Continuing a series of blogs on what to do with all that lego scattered over the floor: learn some computer science…how might we represent numbers using only two symbols?

We build numbers out of 10 different symbols: our digits 0-9. Charles Babbage’s victorian computer design represented numbers using the same decimal system (see Part 4: Lego Computer Science: representing numbers using position). That was probably an obvious choice for Babbage, but as we have already seen, there are lots of different ways numbers could be represented.

Modern computers use a different representation. The reason is they are based on a technology of electrical signals that are either there or not, switches that are on or off. Those two choices are used as two symbols to represent data. It is as though all data will be built of two lego coloured blocks: red and blue, say.

A naive way of using two different symbols (red and blue blocks) to represent numbers.

How might that then be done? There are still lots of ways that could be chosen.

Count the red blocks

One really obvious way would be to just pick one of the two coloured bricks (say red) to mean 1 and then to represent a number like 2 say you would have 2 of that colour block, filling the other spaces allocated for the number with the other colour. So if you were representing numbers with storage space for three blocks, two of them would be red and one would be blue for the number 2. All would be red for the number 3.

This is actually just a variation of unary, that we have seen earlier, just with a fixed amount of storage. It isn’t a very good representation as you need lots of storage space to represent large numbers because it is not using all possible combinations of the two symbols. In particular, far more numbers can be represented with a better representation. In the above example, 3 places are available on the lego base to put the blocks we are using and we have been able to represent 4 different numbers (0 to 3). However, information theory tells us we should be able to store up to 8 different numbers in the space, given two symbols and using them the right way, with the right representation.

A random code for numbers

How do we use all 8 possibilities? Just allocate a different combination to each pattern with blocks either red or blue, and allocate a different number to each pattern. Here is one random way of doing it.
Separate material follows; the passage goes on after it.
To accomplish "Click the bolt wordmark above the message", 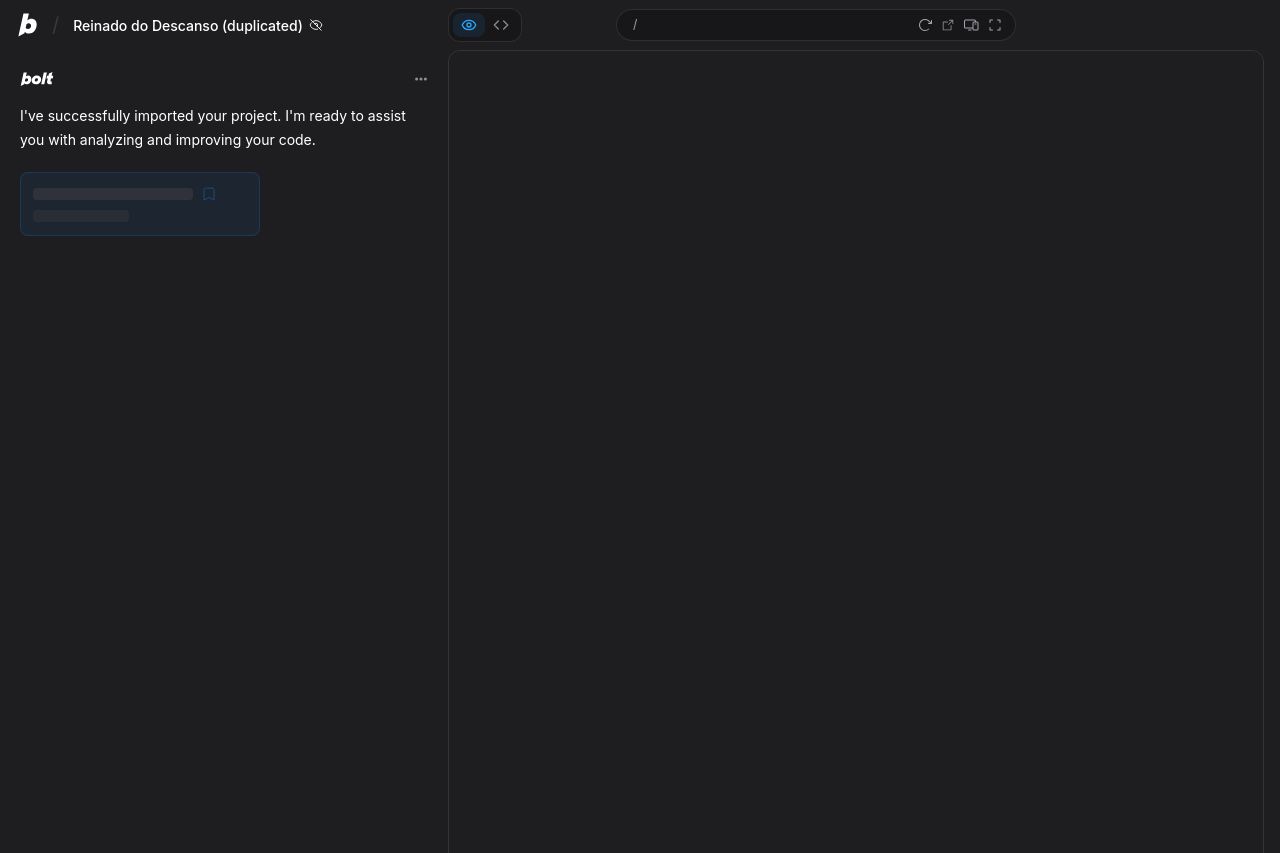I will point(37,79).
A code for numbers chosen at random

Having a random allocation of patterns to numbers isn’t a very good representation though as it doesn’t even let us count easily. There is no natural order. There is no simple way to know what comes next other than learning the sequence. It also doesn’t easily expand to larger numbers. A good representation is one that makes the operations we are trying to do easy. This doesn’t.

Gray Code

Before we get to the actual binary representation computers use, another representation of numbers has been used in the past that isn’t just random. Called Gray code it is a good example of choosing a representation to make a specific task easier. In particular, it is really good if you want to create an electronic gadget that counts through a sequence.
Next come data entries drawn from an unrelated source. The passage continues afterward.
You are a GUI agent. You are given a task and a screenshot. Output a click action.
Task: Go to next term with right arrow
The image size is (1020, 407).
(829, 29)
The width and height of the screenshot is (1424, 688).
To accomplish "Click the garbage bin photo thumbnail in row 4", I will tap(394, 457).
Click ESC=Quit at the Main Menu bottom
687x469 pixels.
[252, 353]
Also called a a reflected binary code, Gray code is a sequence where you change only one bit (so the colour of one lego block) at a time as you move to the next number.

If you are creating an electronic circuit to count, perhaps as an actual counter or just to step through different states of a device (eg cycling through different modes like stopwatch, countdown timer, normal watch), then numbers would essentially be represented by electronic switches being on or off. A difficulty with this is that it is highly unlikely that two switches would change at exactly the same time. If you have a representation like our random one above, or actual binary, to move between some numbers you have to change lots of digits.

You can see the problem with lego. For example, to move from 0 to 1 in our sequence above you have to change all three lego blocks for new ones of the other colour. Similarly, to go from 1 to 2 you need to change two blocks. Now, if you swap one block from the number first and then the other, there is a point in time when you actually have a different (so wrong) number! To change the number 1 to 2, for example, we must swap the first and third bricks. Suppose we swap the first brick first and then the third brick. For a short time we are actually holding the number 3. Only when we change the last brick do we get to the real next number 2. We have actually counted 1, 3, 2, not 1, 2 as we wanted to. We have briefly been in the wrong state, which could trigger the electronics to do things associated with that state we do not want (like display the wrong number in a counter).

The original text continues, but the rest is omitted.